Task details: Echo the items below, starting at the line that contains "The width and height of the screenshot is (640, 853)." and stopping after the line that contains "click(1887, 1060)". Leave the pictures out of your answer.

Exercise data:
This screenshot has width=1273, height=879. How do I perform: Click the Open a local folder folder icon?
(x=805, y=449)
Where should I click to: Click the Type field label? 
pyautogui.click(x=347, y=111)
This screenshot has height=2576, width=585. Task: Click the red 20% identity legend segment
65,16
--
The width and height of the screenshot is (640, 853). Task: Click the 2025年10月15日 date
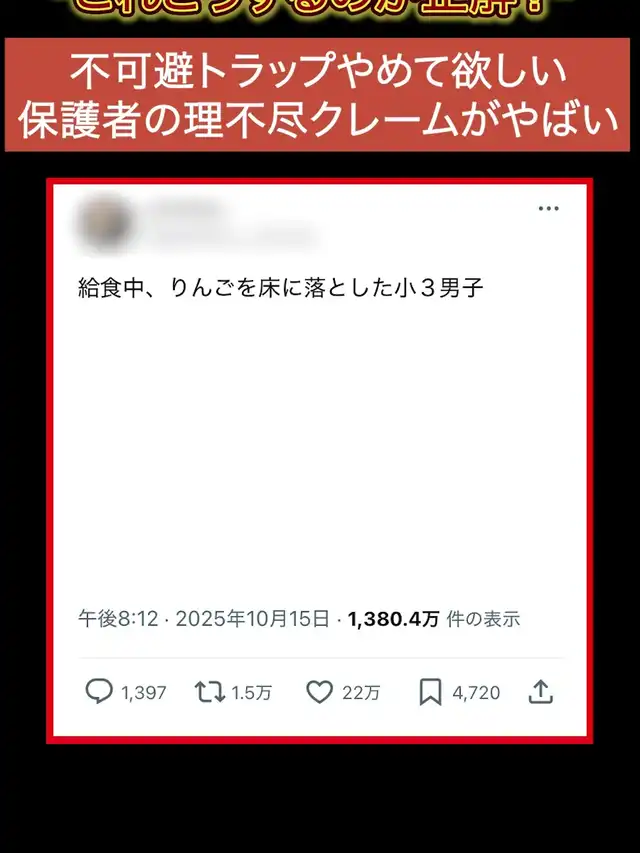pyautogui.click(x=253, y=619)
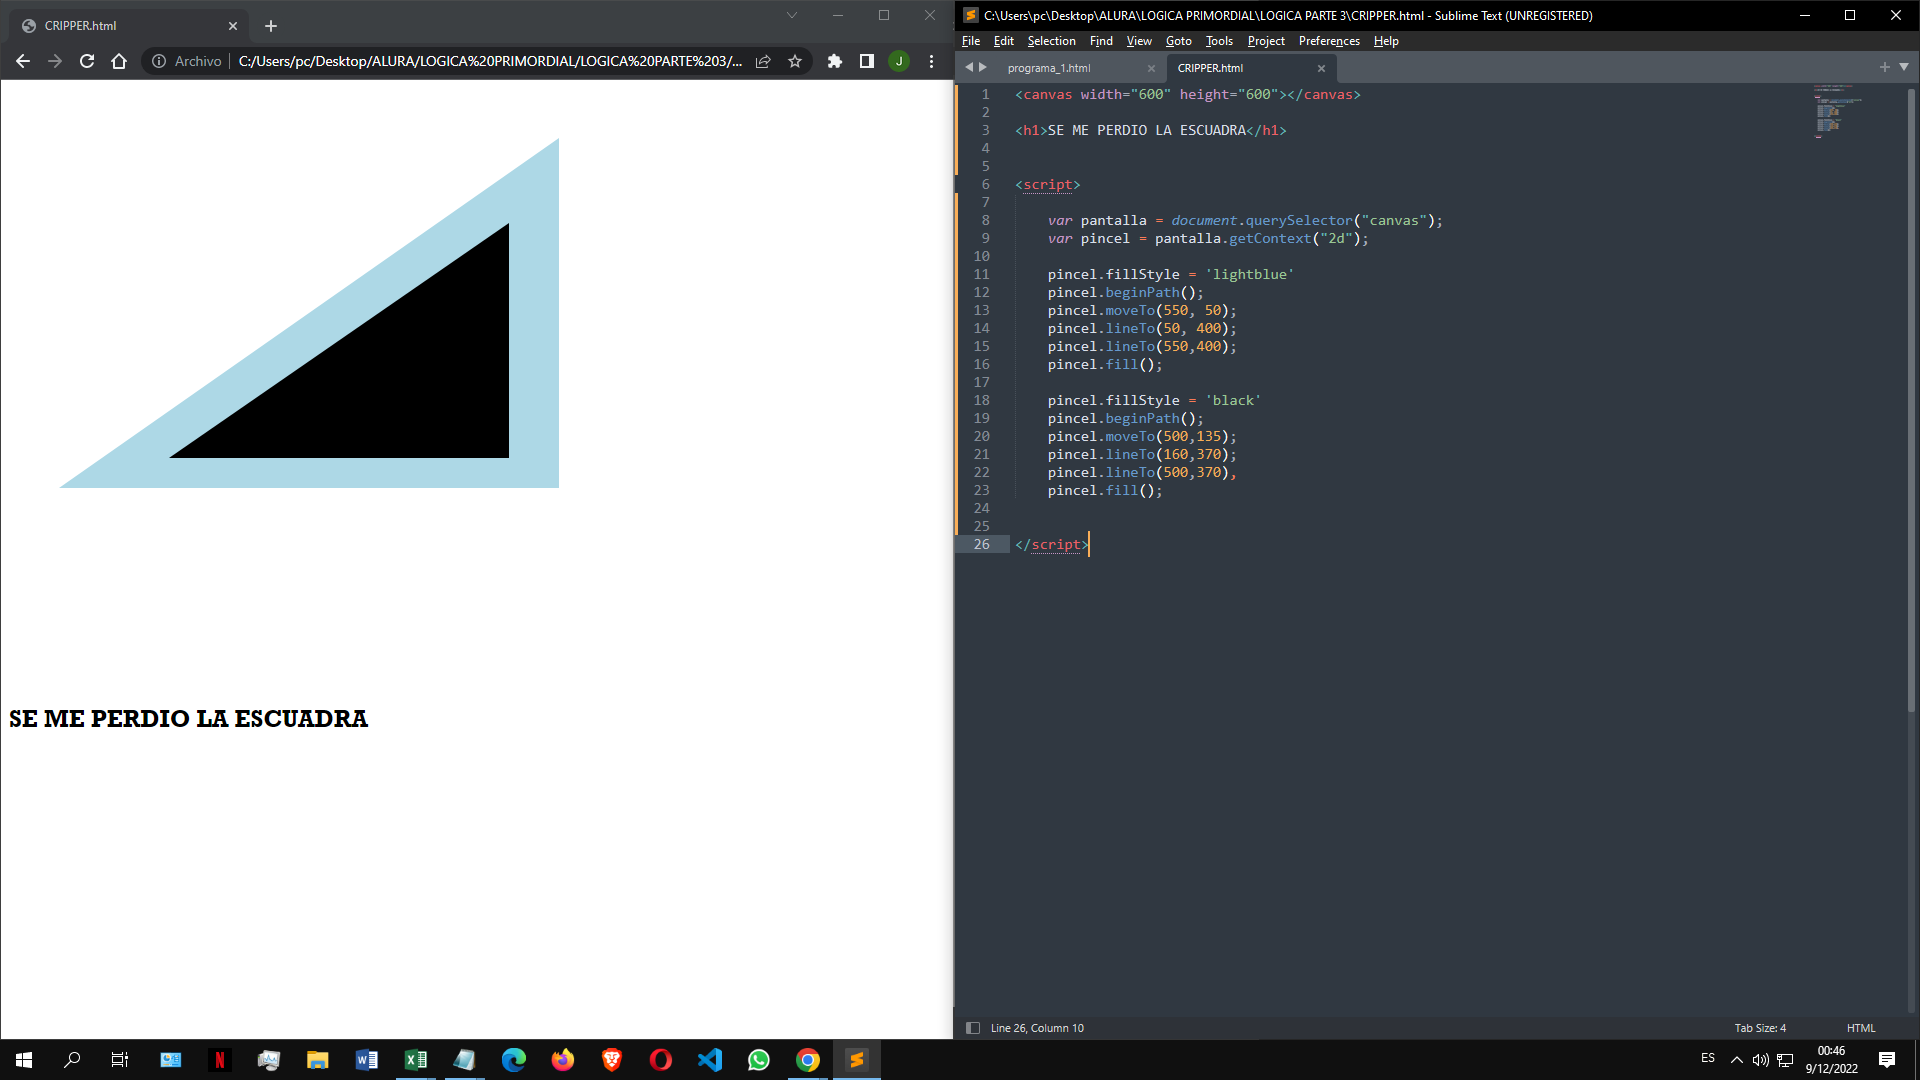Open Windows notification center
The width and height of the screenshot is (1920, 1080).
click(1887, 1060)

Answer to this problem:
The width and height of the screenshot is (640, 853). Task: Click the 2025年10月15日 date
pyautogui.click(x=253, y=619)
Open Windows notification center
The width and height of the screenshot is (1920, 1080).
click(1887, 1060)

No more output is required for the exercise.